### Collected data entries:
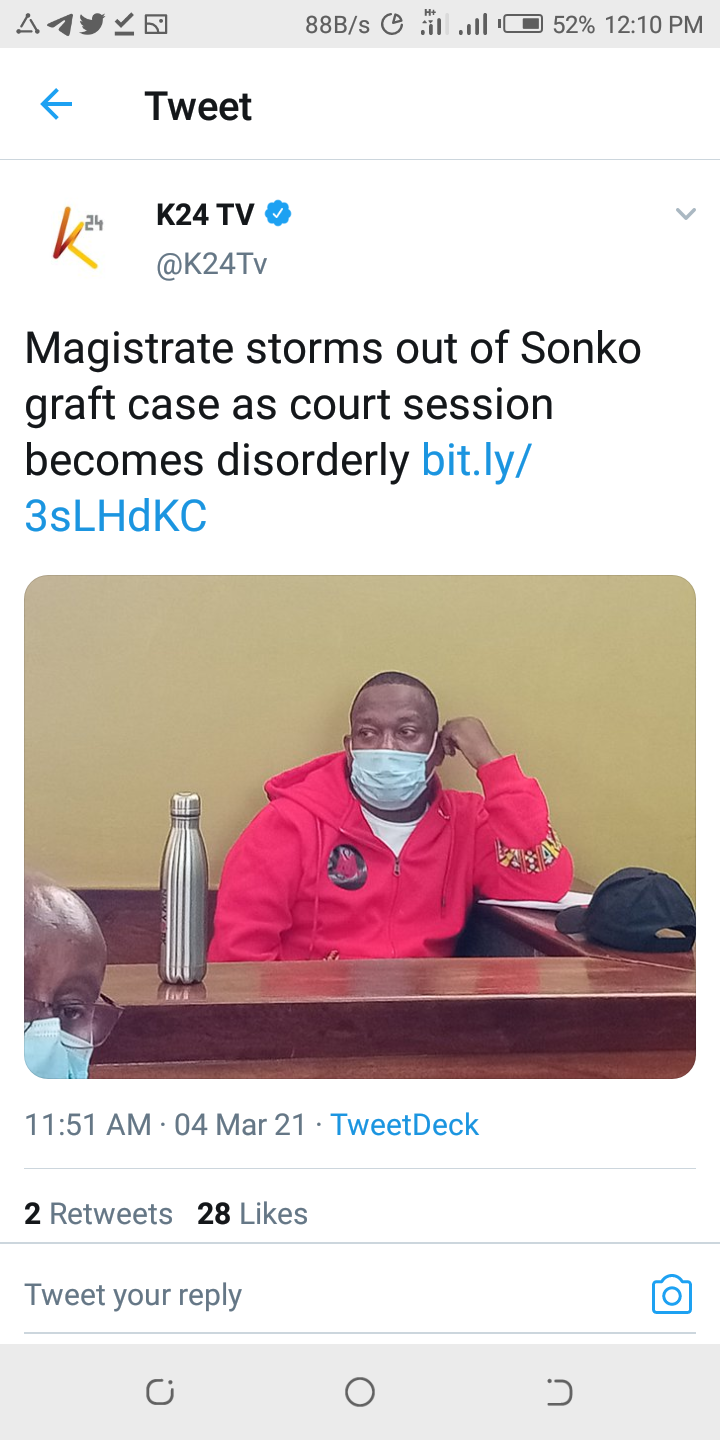The height and width of the screenshot is (1440, 720).
Task: Tap the back arrow icon
Action: coord(56,105)
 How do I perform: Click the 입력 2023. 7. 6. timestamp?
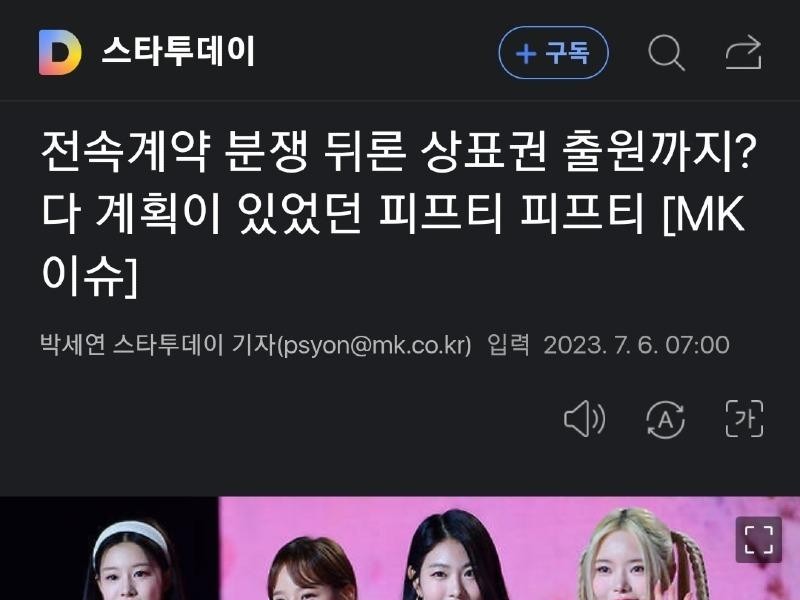pos(608,345)

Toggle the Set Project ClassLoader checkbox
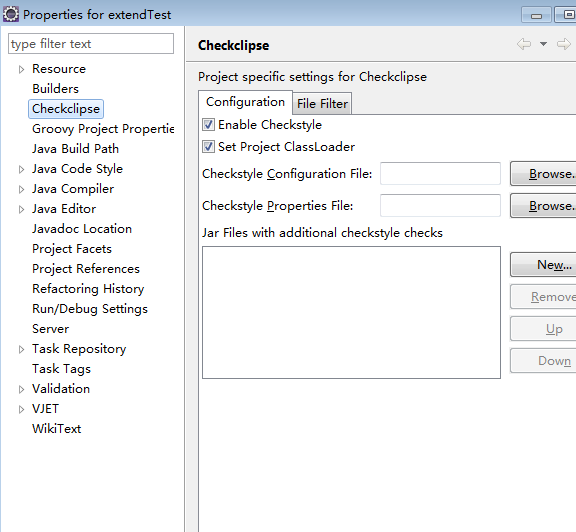tap(208, 147)
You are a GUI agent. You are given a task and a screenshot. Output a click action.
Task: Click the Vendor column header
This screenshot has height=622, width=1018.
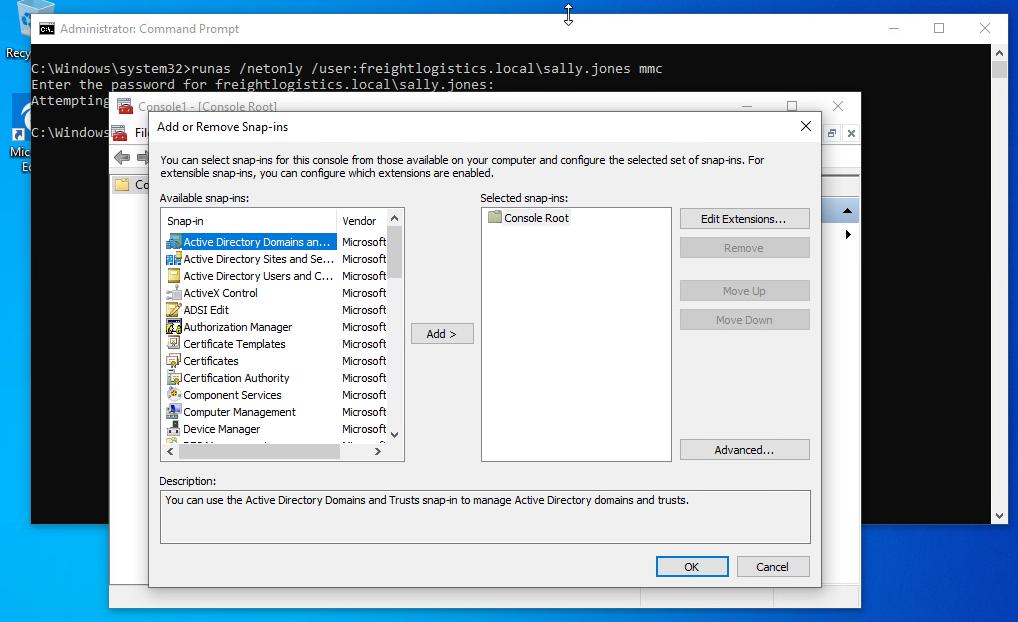(x=359, y=221)
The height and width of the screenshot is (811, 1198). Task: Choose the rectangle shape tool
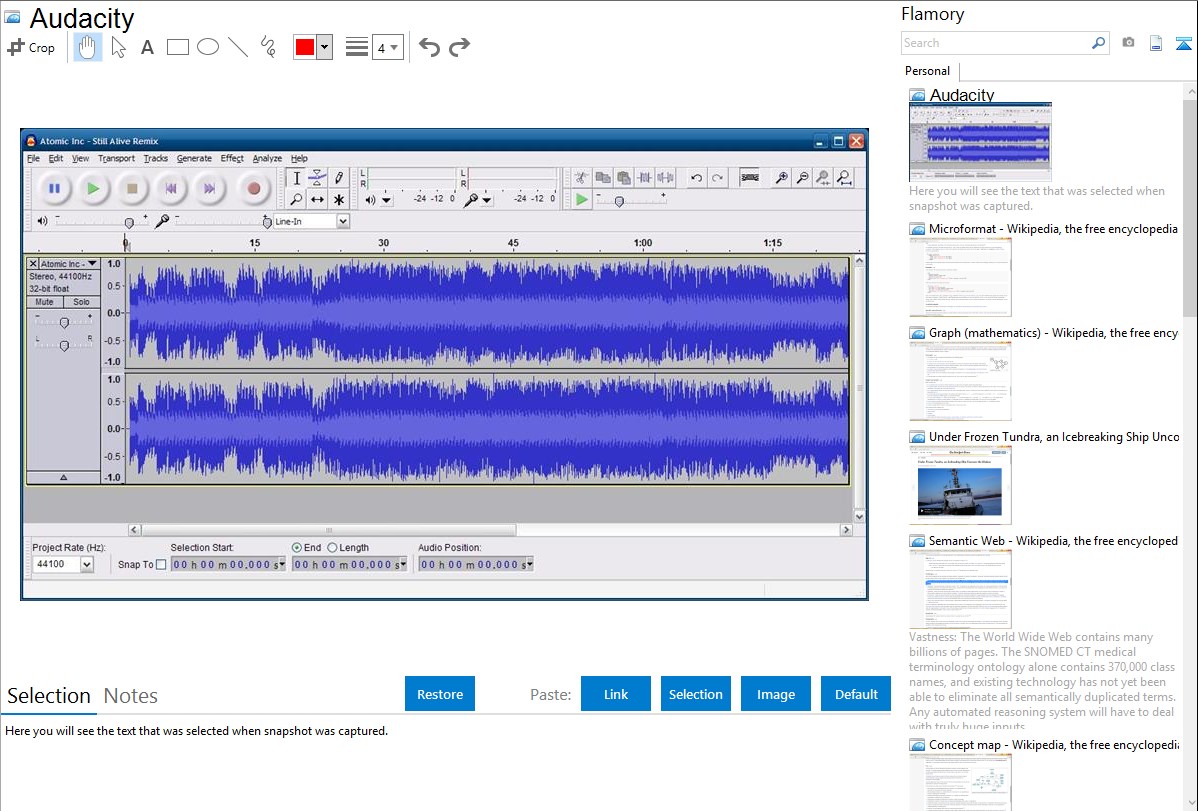(x=177, y=47)
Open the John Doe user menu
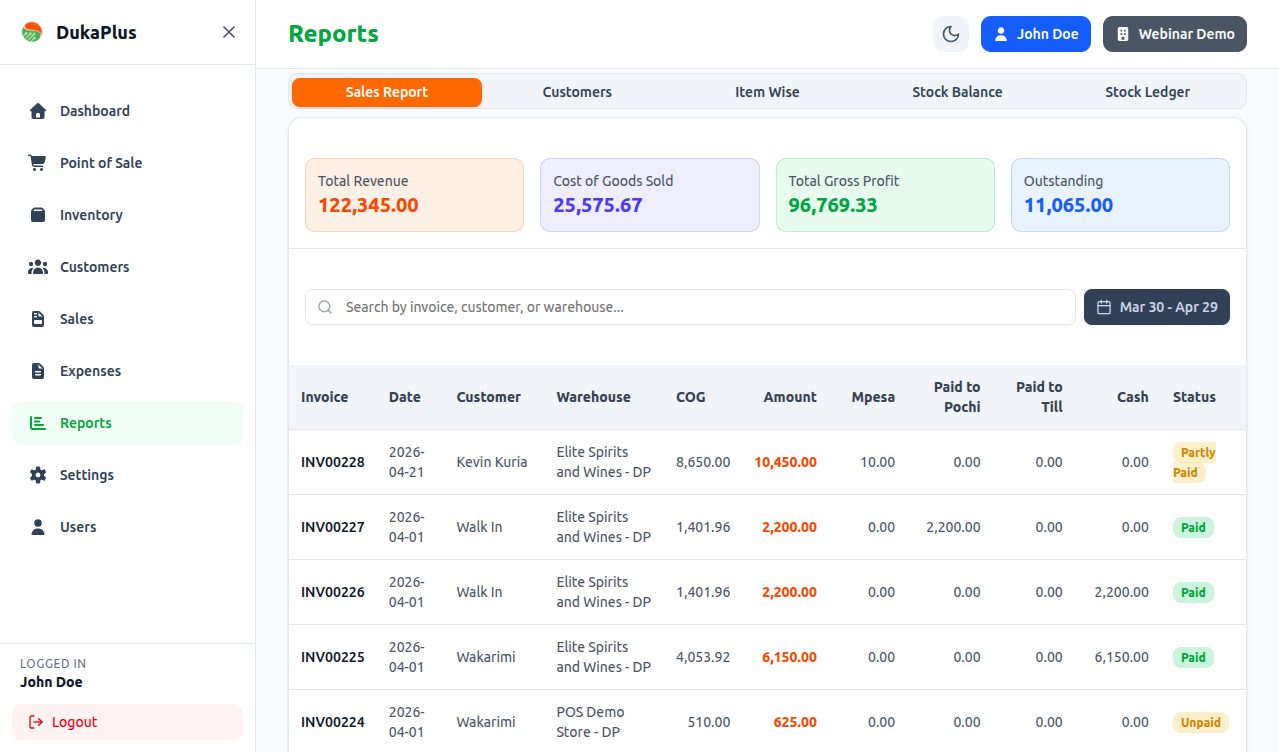The image size is (1279, 752). [x=1035, y=34]
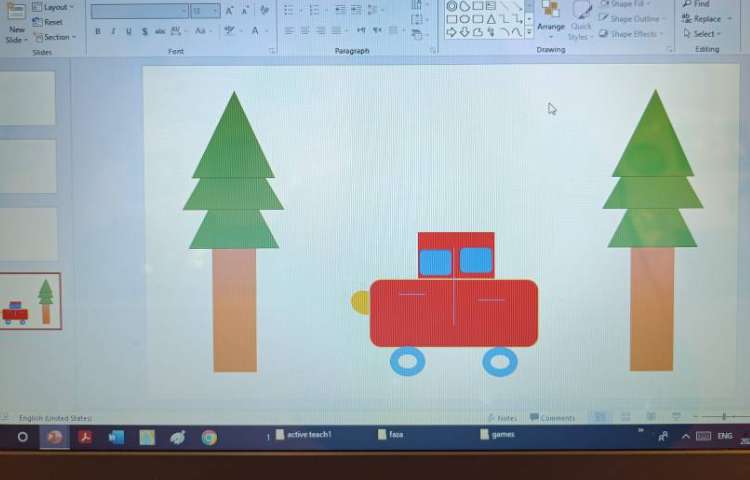Open the font name combo box
750x480 pixels.
pyautogui.click(x=139, y=11)
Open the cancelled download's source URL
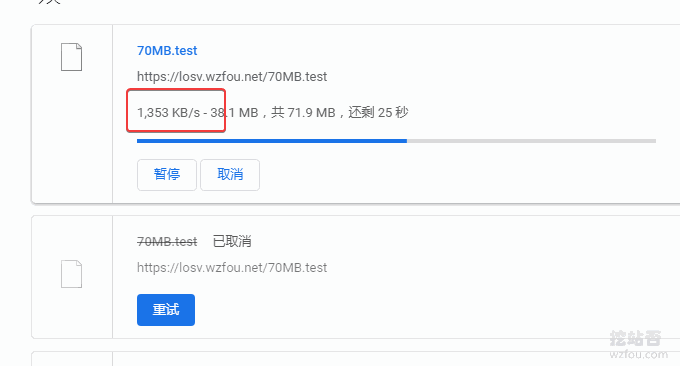680x366 pixels. [x=232, y=268]
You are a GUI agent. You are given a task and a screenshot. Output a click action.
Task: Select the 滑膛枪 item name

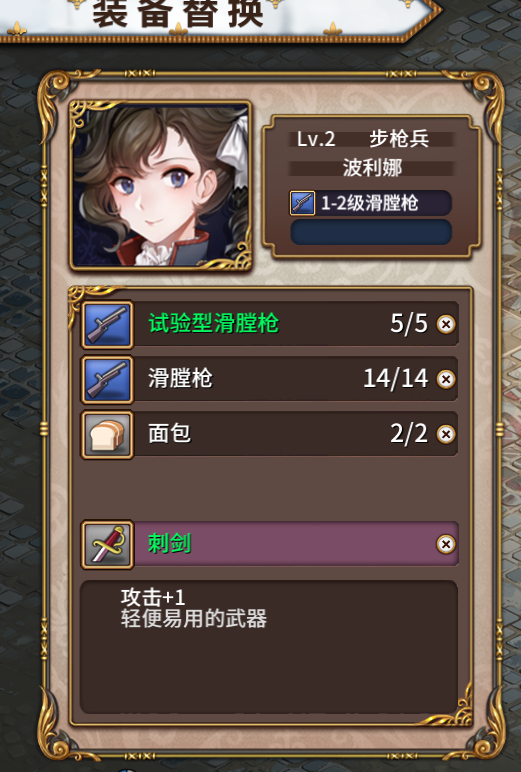tap(180, 379)
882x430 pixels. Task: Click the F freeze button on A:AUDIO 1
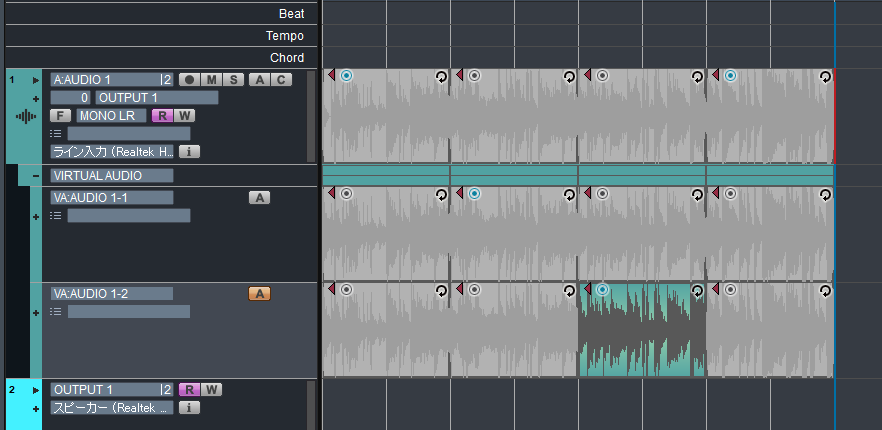click(x=60, y=116)
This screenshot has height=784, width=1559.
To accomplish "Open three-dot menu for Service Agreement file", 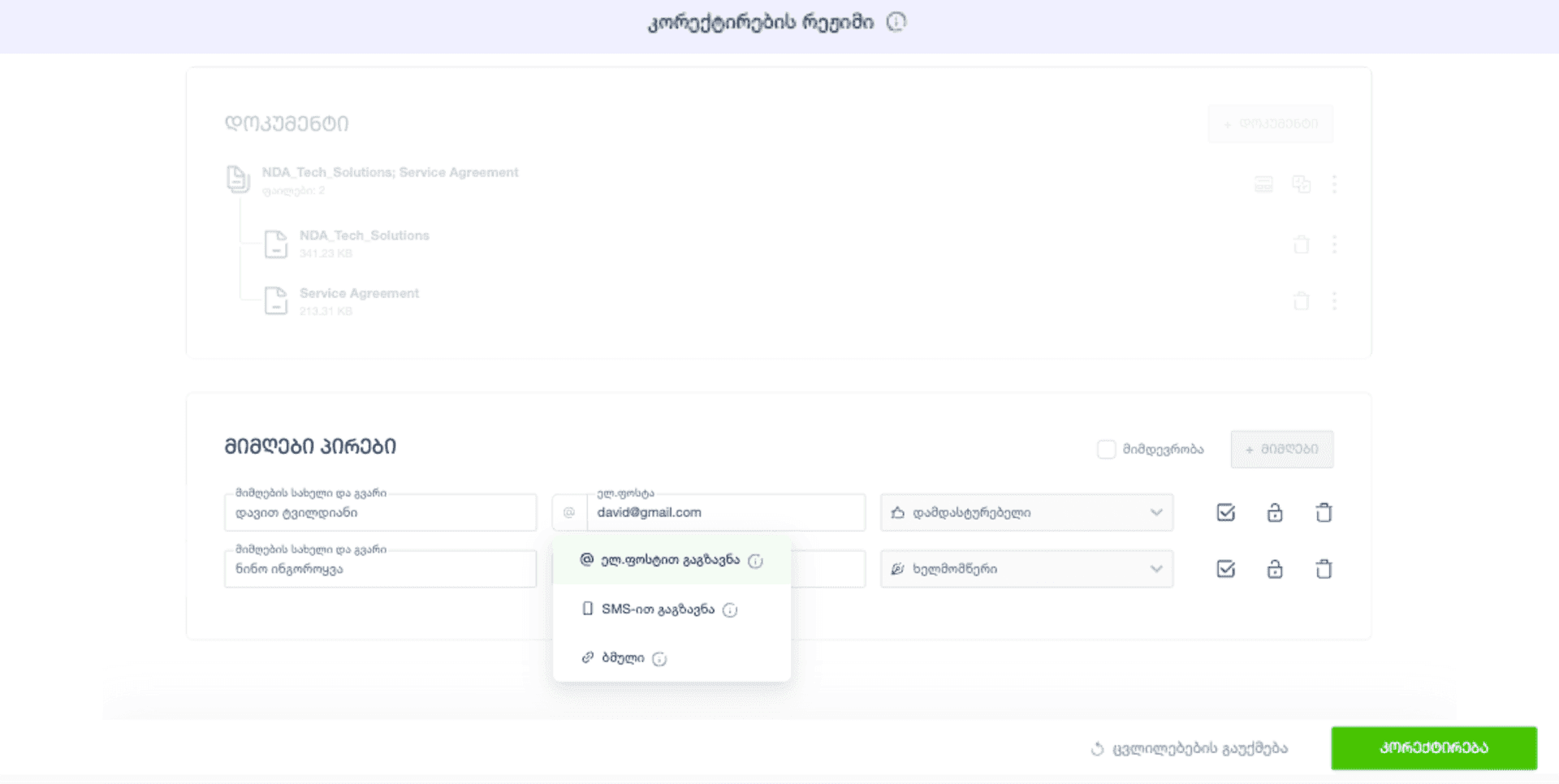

### Exercise:
Each line from the one containing "Task: Select the 滑膛枪 item name" through the last line of the entries above should be duplicated exactly, both included; leave out pictures and add nothing.

### Response for this exercise:
Task: Select the 滑膛枪 item name

tap(180, 379)
882x430 pixels. Task: Click the F freeze button on A:AUDIO 1
click(x=60, y=116)
This screenshot has height=784, width=1559.
To accomplish "Open three-dot menu for Service Agreement file", 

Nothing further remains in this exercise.